- [The problem]:
Copy out every line of the records below that contains the word "dimensions".

>>

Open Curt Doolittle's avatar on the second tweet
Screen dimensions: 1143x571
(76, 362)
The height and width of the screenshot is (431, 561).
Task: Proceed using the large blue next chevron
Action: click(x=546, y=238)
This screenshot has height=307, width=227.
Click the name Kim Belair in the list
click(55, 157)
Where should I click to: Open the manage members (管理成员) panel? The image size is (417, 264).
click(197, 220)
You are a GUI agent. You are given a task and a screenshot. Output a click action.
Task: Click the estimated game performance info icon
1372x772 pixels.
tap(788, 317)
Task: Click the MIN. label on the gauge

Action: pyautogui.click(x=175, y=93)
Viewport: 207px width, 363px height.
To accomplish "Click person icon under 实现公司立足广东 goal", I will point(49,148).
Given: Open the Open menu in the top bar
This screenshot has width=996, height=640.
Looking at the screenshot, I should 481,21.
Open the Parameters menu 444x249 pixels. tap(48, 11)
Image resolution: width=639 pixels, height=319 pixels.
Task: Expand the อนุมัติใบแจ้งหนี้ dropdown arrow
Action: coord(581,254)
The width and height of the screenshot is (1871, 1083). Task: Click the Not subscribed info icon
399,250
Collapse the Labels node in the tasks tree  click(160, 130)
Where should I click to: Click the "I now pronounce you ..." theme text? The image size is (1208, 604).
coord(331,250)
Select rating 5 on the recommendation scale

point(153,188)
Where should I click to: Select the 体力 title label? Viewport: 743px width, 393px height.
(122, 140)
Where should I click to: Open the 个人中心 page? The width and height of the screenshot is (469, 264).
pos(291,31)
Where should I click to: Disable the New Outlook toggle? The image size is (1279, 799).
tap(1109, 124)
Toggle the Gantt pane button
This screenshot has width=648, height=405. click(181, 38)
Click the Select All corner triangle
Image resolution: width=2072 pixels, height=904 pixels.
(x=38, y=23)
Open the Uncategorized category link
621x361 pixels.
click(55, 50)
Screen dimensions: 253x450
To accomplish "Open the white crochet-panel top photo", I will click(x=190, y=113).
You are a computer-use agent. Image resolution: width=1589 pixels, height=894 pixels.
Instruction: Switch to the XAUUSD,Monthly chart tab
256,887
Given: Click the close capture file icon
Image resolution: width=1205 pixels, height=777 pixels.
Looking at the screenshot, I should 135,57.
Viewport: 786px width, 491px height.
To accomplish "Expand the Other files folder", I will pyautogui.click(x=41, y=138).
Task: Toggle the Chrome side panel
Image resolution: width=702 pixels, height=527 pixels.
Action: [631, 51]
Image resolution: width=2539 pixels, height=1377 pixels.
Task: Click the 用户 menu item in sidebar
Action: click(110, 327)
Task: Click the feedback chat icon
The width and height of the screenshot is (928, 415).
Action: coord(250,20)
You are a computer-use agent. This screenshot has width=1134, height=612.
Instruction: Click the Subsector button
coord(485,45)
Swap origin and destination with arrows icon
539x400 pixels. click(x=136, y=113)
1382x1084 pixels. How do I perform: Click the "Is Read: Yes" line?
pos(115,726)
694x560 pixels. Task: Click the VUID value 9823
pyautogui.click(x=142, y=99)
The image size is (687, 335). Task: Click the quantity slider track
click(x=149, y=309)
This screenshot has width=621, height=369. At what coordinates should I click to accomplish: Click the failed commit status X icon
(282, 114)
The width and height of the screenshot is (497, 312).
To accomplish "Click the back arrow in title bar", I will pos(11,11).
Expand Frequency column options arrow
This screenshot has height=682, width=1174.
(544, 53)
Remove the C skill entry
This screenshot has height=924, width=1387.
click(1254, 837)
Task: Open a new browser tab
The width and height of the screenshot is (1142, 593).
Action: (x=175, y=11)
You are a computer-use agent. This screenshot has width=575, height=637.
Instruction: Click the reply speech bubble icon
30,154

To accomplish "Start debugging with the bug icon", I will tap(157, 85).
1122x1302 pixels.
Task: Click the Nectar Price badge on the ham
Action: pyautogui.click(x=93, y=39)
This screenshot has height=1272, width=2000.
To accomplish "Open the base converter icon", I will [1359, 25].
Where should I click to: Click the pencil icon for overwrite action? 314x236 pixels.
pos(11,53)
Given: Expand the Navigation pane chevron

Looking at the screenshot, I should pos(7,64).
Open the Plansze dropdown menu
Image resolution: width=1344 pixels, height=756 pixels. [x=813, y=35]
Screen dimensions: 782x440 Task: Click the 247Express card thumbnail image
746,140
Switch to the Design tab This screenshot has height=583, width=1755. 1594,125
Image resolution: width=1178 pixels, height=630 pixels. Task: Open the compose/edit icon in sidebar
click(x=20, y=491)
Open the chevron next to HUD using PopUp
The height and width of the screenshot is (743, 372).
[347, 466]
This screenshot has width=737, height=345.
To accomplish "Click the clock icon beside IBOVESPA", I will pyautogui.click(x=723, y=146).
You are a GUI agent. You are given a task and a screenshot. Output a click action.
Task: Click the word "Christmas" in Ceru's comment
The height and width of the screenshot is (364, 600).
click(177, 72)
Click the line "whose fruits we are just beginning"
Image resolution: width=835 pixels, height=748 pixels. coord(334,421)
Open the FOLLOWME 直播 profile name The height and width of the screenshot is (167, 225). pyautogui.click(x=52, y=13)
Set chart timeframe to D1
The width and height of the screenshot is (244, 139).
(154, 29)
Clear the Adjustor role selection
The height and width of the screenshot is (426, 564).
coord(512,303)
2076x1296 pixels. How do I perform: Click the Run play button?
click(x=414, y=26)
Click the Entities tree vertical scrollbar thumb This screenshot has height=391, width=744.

<<

- [Result for this exercise]:
Screen dimensions: 1143x571
Screen dimensions: 253x450
Screen dimensions: 782x440 Task: Click the 247Express card thumbnail image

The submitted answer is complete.